__WHAT YOU WILL DO__
All lines from the one with "What tools will" to the end of the entries below must be written out exactly. Leave out any other line.

(Data extracted from a collection)
——————————
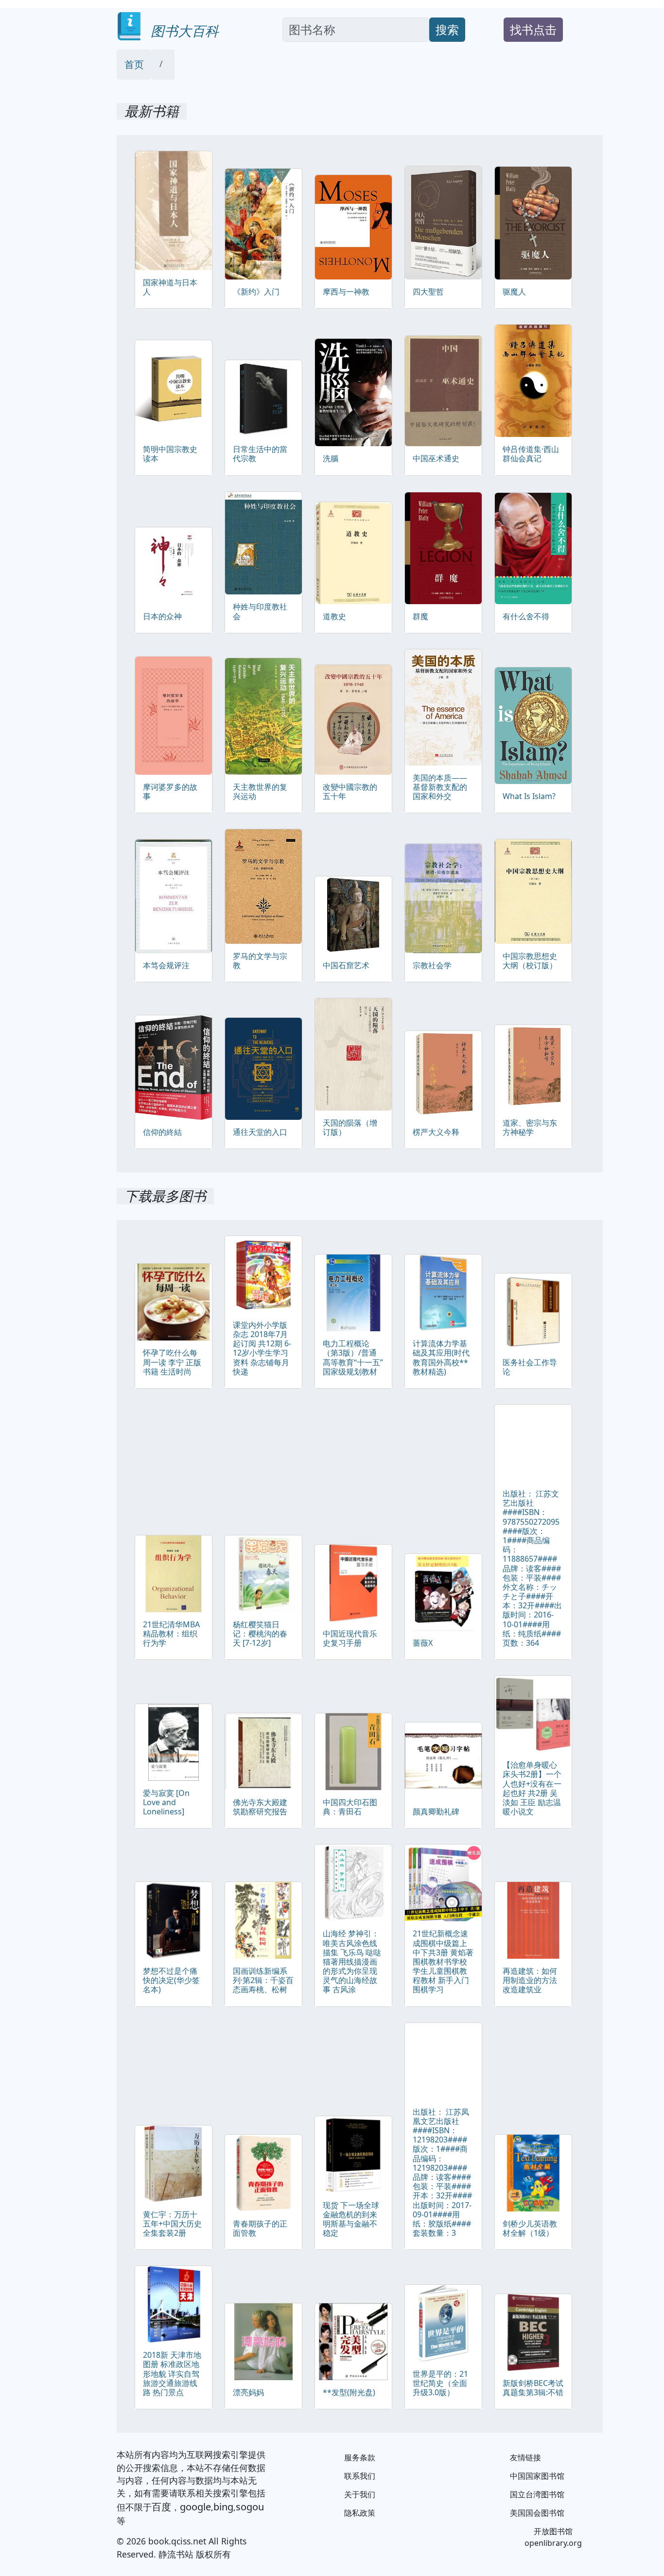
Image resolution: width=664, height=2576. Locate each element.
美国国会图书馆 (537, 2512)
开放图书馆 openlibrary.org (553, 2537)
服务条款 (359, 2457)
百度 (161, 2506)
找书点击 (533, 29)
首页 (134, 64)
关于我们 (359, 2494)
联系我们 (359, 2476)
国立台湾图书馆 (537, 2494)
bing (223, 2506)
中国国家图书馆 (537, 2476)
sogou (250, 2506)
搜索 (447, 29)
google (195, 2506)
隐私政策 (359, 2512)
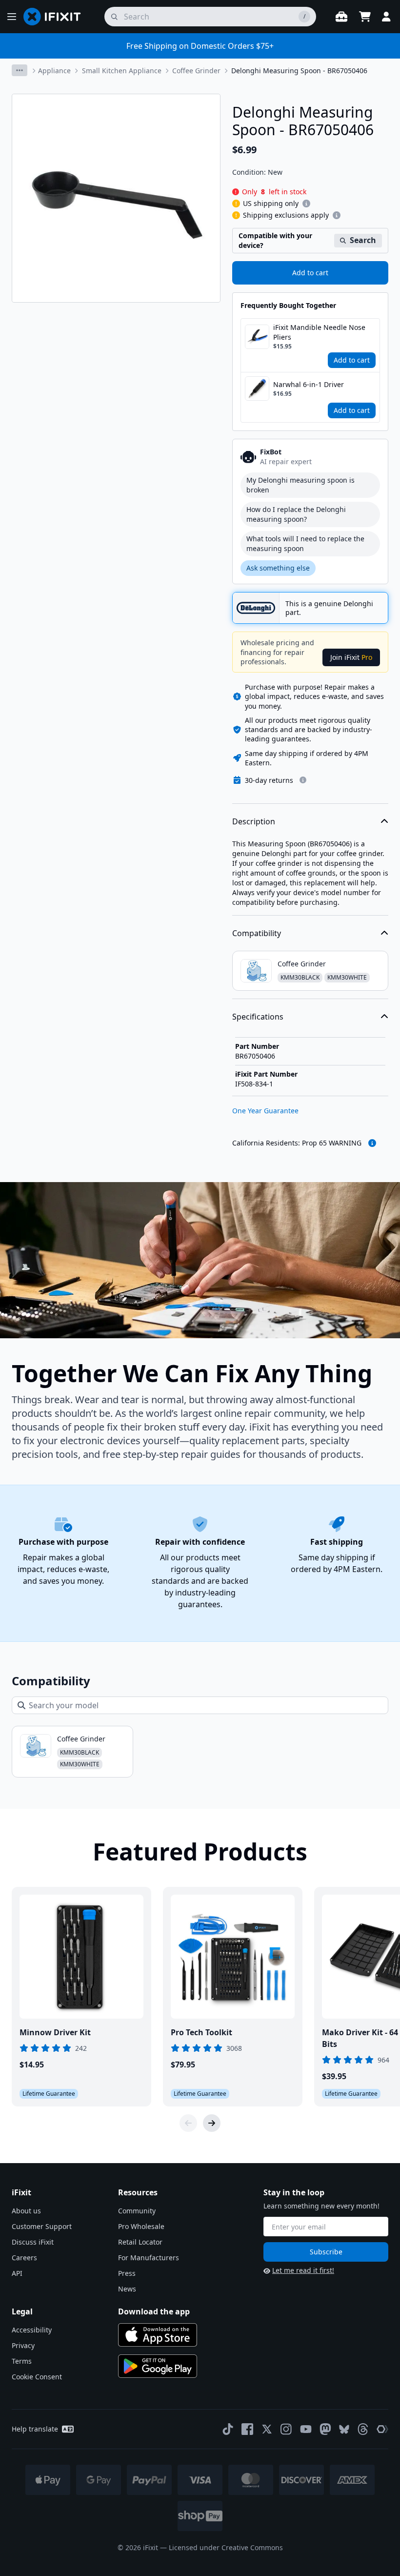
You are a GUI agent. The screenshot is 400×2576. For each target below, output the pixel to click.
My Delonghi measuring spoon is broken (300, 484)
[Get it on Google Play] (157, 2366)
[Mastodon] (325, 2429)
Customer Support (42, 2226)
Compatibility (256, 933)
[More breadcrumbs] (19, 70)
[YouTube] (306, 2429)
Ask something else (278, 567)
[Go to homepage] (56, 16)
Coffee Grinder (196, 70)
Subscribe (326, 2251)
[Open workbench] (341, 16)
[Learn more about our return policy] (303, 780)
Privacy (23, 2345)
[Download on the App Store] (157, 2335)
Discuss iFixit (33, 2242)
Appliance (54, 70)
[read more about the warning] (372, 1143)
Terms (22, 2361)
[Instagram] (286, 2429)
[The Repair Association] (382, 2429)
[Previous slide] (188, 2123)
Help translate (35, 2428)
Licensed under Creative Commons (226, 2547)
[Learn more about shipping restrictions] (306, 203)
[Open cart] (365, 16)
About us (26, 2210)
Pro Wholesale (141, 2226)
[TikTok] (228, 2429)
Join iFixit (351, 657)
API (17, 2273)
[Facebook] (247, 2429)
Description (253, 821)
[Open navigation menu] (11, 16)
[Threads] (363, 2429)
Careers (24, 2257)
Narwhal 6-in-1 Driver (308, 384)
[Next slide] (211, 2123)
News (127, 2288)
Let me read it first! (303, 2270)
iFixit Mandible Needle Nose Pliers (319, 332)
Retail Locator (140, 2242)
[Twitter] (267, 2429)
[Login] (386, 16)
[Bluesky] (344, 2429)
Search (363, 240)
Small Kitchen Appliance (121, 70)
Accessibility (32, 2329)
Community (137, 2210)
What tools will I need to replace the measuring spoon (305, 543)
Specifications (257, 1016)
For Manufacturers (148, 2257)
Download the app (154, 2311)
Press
——————————
__ANSWER TO THE PROBLEM__
What tools will I need to replace the measuring spoon (305, 543)
Specifications (257, 1016)
For Manufacturers (148, 2257)
Download the app (154, 2311)
Press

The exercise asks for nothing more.